**EXCERPTED RECORDS**
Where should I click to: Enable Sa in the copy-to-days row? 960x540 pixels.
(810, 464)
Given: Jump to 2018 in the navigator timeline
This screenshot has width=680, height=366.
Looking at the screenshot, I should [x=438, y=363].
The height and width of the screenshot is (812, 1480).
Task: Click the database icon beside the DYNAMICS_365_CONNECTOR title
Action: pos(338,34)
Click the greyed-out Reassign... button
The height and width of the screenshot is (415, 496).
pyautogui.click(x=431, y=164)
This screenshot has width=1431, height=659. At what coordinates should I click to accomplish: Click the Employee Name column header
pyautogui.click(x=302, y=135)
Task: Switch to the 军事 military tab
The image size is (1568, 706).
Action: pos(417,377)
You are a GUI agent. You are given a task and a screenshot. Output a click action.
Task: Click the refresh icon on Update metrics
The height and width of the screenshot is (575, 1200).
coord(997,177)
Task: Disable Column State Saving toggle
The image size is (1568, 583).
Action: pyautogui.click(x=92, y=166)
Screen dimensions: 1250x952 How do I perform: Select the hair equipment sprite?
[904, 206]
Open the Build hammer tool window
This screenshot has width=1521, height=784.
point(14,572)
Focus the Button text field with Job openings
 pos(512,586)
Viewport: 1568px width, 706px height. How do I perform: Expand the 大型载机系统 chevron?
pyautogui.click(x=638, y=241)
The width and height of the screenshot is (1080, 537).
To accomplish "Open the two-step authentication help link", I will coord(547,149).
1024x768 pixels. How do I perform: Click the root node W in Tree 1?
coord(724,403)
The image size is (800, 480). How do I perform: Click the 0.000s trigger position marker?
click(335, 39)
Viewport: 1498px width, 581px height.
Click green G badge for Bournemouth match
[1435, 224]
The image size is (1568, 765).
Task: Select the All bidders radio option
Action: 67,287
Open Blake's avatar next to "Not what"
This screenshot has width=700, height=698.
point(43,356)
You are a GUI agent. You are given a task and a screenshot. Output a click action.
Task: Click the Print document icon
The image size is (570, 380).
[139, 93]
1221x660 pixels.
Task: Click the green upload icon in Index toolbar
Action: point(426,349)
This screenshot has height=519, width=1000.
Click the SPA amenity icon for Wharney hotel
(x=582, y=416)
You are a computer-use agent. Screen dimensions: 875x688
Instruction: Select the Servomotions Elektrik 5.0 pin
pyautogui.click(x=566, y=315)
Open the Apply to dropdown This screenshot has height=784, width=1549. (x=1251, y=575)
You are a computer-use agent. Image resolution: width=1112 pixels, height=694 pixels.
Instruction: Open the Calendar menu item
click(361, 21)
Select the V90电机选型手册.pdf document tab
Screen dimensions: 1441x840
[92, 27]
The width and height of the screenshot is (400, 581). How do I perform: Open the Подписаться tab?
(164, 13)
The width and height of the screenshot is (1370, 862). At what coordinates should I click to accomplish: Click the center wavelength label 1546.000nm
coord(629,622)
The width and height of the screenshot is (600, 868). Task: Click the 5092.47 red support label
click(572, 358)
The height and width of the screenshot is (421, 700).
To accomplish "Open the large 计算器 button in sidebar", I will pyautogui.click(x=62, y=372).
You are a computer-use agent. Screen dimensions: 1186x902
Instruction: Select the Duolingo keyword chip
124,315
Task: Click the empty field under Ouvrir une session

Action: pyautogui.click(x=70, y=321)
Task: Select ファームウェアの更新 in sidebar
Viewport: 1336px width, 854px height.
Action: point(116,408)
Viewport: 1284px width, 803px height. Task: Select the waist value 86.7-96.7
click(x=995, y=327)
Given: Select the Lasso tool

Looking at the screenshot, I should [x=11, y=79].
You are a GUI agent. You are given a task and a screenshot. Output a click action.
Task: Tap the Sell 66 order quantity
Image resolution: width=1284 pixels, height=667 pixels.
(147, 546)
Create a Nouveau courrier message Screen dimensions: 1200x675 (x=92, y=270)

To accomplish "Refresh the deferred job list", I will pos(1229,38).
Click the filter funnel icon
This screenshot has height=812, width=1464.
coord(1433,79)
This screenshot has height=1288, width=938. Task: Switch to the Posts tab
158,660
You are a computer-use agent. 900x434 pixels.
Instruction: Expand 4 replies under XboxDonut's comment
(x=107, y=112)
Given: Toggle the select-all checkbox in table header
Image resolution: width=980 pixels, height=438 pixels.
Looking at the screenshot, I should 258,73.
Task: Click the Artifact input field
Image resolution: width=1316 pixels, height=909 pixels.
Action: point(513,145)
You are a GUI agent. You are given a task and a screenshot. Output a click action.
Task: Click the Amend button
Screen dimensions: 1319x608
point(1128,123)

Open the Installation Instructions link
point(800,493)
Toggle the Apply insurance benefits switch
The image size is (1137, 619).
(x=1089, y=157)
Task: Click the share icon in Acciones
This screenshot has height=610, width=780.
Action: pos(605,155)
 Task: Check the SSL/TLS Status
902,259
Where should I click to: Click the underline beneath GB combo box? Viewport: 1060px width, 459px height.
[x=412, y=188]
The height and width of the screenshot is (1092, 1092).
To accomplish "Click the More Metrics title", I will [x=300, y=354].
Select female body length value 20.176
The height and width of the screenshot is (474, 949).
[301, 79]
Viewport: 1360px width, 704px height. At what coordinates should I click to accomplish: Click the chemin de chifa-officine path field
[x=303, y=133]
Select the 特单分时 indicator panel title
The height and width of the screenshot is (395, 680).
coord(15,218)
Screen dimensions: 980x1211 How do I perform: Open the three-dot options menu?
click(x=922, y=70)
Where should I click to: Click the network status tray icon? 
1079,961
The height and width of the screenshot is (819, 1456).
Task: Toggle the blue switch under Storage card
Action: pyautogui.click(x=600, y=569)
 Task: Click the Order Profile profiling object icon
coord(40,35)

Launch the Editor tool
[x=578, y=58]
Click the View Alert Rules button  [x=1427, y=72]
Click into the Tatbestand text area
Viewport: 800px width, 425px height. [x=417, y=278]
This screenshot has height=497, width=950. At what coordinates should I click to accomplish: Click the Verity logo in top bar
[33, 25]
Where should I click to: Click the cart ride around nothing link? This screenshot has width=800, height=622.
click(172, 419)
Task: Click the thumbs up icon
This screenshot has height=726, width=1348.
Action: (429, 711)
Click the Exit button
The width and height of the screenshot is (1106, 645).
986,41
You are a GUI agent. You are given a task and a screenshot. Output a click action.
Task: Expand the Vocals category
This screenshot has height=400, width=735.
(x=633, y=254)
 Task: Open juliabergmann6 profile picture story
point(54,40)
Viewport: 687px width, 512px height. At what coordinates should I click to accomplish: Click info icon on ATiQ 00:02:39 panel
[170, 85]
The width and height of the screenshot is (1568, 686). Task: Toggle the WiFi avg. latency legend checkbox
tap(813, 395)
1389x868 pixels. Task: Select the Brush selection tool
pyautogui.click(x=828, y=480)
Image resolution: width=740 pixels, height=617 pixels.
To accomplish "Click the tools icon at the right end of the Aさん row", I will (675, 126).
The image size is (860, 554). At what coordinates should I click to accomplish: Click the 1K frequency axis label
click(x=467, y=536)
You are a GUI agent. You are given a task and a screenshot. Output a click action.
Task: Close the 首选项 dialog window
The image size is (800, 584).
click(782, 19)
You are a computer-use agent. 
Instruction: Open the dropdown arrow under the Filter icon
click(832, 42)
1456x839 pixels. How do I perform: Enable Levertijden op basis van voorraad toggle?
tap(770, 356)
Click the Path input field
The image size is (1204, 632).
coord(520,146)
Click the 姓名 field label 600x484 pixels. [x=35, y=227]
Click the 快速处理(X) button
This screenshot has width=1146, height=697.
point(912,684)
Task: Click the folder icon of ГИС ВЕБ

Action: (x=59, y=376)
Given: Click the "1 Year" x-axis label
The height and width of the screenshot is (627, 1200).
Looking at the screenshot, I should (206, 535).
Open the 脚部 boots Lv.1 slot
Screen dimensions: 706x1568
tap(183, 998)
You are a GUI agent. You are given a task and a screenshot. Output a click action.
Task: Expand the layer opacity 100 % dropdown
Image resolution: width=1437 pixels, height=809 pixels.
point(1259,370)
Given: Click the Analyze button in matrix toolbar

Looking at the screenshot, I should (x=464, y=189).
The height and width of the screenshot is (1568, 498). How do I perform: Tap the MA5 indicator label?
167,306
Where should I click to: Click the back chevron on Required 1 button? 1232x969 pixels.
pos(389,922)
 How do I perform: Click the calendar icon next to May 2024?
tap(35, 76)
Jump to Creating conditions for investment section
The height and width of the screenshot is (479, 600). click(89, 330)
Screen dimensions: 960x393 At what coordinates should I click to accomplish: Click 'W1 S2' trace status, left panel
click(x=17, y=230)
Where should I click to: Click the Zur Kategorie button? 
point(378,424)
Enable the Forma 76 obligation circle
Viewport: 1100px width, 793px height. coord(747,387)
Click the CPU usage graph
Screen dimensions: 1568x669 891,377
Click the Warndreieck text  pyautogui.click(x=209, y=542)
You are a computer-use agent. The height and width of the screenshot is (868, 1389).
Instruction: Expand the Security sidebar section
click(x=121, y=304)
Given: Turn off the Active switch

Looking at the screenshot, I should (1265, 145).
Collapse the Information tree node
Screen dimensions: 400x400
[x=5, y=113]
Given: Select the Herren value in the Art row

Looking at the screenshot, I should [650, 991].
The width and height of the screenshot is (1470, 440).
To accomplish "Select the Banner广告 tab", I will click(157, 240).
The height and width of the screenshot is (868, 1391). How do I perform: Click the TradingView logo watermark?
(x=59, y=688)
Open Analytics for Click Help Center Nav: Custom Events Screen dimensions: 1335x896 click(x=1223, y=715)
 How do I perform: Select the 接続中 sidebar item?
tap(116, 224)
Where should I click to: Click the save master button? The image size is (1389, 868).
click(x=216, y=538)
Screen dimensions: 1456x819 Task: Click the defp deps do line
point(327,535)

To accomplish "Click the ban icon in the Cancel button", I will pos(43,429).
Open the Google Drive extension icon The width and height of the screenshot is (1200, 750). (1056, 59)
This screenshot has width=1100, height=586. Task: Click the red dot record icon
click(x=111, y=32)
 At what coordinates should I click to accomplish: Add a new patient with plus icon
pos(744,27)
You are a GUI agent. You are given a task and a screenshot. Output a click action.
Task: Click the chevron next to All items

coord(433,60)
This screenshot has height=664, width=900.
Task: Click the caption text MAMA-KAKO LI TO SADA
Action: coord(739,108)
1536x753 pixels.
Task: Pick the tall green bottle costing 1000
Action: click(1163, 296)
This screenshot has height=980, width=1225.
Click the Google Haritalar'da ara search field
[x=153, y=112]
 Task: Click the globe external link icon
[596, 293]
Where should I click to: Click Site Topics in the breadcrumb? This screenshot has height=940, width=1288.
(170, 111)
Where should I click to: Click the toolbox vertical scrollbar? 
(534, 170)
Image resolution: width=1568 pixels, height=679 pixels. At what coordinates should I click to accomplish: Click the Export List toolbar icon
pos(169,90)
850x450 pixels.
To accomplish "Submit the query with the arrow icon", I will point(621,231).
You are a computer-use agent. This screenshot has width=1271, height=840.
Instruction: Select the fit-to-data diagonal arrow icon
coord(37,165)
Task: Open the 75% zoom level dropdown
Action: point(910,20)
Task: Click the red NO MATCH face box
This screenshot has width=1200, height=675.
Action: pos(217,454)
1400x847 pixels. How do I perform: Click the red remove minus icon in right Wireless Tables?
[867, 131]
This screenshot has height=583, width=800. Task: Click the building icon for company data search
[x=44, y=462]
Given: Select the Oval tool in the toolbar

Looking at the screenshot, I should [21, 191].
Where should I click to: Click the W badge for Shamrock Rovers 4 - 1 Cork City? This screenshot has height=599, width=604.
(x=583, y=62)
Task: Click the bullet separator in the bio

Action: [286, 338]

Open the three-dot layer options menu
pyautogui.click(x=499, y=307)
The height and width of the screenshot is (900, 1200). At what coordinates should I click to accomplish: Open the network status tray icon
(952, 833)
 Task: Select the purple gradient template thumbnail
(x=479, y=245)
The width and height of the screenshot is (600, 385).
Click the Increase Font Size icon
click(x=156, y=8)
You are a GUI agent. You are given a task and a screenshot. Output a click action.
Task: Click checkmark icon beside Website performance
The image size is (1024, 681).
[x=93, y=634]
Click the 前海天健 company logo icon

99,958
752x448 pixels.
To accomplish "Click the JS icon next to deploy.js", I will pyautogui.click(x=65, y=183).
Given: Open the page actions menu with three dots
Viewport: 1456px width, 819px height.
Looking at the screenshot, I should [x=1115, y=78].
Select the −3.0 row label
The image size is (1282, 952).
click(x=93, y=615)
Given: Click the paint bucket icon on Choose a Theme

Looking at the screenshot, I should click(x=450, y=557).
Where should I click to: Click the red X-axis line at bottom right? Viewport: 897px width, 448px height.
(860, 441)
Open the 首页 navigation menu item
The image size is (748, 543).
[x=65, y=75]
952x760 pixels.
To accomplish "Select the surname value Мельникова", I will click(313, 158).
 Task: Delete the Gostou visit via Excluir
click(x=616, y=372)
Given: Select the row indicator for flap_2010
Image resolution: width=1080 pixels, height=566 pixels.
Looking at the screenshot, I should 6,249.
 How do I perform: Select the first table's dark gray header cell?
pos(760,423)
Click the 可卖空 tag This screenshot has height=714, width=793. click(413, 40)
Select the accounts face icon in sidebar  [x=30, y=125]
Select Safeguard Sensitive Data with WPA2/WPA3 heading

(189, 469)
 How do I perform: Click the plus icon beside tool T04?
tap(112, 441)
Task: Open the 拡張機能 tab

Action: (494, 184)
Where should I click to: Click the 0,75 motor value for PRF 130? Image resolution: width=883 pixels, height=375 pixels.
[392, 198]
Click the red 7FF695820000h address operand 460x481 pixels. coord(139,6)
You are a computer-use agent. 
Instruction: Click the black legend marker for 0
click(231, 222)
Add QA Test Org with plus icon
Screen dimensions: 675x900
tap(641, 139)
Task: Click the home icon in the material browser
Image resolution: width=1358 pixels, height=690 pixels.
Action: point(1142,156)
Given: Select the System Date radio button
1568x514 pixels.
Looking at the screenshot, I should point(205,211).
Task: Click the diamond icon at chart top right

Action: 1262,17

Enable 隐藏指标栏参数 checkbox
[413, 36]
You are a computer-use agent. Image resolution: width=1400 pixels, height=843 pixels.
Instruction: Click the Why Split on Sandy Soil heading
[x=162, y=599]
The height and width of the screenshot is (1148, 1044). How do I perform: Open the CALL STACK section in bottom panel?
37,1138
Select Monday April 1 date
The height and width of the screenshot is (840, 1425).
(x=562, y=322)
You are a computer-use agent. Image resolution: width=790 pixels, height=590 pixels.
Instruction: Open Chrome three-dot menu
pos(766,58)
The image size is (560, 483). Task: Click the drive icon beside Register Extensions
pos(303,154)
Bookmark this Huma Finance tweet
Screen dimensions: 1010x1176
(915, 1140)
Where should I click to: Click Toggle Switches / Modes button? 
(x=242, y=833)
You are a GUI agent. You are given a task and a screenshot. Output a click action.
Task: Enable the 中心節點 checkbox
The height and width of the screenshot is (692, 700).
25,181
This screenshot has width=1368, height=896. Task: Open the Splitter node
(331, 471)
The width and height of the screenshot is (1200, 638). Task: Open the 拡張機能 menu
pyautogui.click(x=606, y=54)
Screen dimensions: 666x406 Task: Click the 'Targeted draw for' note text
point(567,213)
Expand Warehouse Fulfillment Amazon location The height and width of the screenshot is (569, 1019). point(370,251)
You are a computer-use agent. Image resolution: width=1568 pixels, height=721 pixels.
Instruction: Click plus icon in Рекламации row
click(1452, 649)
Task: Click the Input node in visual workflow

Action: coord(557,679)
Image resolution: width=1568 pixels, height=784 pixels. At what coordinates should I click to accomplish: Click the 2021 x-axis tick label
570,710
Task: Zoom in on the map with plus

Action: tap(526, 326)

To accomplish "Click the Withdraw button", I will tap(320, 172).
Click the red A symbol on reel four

**EXERCISE DESCRIPTION**
Retype the records above without any change, from the line containing "Create a Nouveau" down to the line containing "point(800,493)", with both of those lines included.

**RIGHT ANSWER**
Create a Nouveau courrier message Screen dimensions: 1200x675 (x=92, y=270)

To accomplish "Refresh the deferred job list", I will pos(1229,38).
Click the filter funnel icon
This screenshot has height=812, width=1464.
coord(1433,79)
This screenshot has height=1288, width=938. Task: Switch to the Posts tab
158,660
You are a computer-use agent. 900x434 pixels.
Instruction: Expand 4 replies under XboxDonut's comment
(x=107, y=112)
Given: Toggle the select-all checkbox in table header
Image resolution: width=980 pixels, height=438 pixels.
Looking at the screenshot, I should 258,73.
Task: Click the Artifact input field
Image resolution: width=1316 pixels, height=909 pixels.
Action: point(513,145)
You are a GUI agent. You are given a task and a screenshot. Output a click action.
Task: Click the Amend button
Screen dimensions: 1319x608
point(1128,123)

Open the Installation Instructions link
point(800,493)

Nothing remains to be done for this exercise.